Con la sentenza n. 8542 del 4 novembre 2025, il Consiglio di Stato delinea i requisiti che distinguono la ristrutturazione edilizia ricostruttiva dalla nuova costruzione, con implicazioni per titoli abilitativi, volumetrie e impatto sul territorio.

Quando un intervento di demolizione e ricostruzione viene qualificato come nuova costruzione e non più come semplice ristrutturazione, la differenza è tutt’altro che marginale: incide sul titolo abilitativo necessario, sui limiti volumetrici da rispettare, sulle distanze e sui controlli urbanistici.
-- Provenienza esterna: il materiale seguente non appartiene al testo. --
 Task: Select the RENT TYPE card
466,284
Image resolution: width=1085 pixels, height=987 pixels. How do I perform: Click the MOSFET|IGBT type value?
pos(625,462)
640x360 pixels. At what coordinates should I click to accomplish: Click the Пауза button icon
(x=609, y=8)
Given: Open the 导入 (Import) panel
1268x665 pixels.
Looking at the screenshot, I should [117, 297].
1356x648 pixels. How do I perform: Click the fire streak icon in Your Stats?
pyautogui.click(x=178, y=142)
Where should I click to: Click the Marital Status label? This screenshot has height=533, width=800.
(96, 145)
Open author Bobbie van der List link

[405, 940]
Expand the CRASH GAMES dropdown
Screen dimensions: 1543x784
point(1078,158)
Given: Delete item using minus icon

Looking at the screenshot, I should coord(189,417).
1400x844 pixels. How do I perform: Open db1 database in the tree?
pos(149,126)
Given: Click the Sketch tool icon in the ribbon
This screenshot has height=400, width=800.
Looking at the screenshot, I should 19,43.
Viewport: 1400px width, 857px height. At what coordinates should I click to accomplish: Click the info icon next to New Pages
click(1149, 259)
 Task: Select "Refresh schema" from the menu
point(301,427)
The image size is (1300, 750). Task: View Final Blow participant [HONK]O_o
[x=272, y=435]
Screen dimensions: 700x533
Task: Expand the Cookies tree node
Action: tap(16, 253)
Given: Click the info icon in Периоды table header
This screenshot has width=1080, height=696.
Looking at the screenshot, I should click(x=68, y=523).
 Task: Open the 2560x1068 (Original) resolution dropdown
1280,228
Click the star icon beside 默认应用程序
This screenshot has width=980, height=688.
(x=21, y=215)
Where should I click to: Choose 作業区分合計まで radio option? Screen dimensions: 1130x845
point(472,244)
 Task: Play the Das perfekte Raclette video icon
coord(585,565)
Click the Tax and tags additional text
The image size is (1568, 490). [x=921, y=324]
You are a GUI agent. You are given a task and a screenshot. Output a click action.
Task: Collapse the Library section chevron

Proprio su questo front e si innesta la pronuncia della Sezione II del Consiglio di Stato con la sentenza n. 8542 del 4 novembre 2025.

Il caso in oggetto

Nel caso in questione, l’amministrazione comunale milanese aveva qualificato alcuni lavori – con cambio d’uso da industriale a residenziale – come semplice ristrutturazione edilizia ricostruttiva, assentita mediante SCIA alternativa. I giudici hanno invece stabilito che, in presenza di elementi quali accorpamento di volumi originari, mancanza della contestualità tra demolizione e ricostruzione e trasformazioni morfologiche del sito, l’intervento doveva essere qualificato come nuova costruzione.

Quando si parla di nuova edificazione?

La giurisprudenza richiama prevalentemente tre parametri che, se non tutti rispettati, conducono a ricadere nell’ambito della nuova edificazione:

  • Unicità dell’immobile: il progetto deve riguardare un unico edificio preesistente; l’accorpamento di corpi distinti o la frammentazione di un volume originario in più edifici esulano dalla fattispecie della ristrutturazione ricostruttiva.
  • Contestualità temporale: demolizione e ricostruzione devono essere assoggettate ad un unico titolo edilizio e realizzate in tempi compatibili, a garanzia della “continuità” dell’intervento. Se invece la demolizione è avvenuta anni prima e la ricostruzione si attua a distanza, scatta la qualificazione come nuova costruzione.
  • Neutralità volumetrica e morfologica: il volume post-intervento non può eccedere quello del fabbricato demolito (salvo eccezioni previste dalla legge o strumenti urbanistici), né può esservi modificazione sensibile della sagoma, del sedime o della morfologia del terreno (es. sbancamenti, rampe, nuovi seminterrati).

La sentenza sottolinea che, pur essendo superati alcuni vincoli strutturali (come il rispetto rigoroso della sagoma o del sedime originario) grazie alle modifiche normative, permane il principio che dalla demolizione non si possa automaticamente attribuire un “credito volumetrico” illimitato. In altri termini: non basta demolire per ricostruire liberamente.

Per gli operatori del settore — architetti, geometri, dirigenti degli uffici tecnici comunali — la differenza tra rientrare nella ristrutturazione edilizia ricostruttiva (titolo di tipo SCIA alternativa) o nella nuova costruzione (titolo di tipo Permesso di Costruire) è decisiva. In quest’ultima ipotesi, infatti, vanno rispettati gli indici edilizi, le distanze ex D.M. 1444/1968, e l’intervento è soggetto a un regime più rigoroso.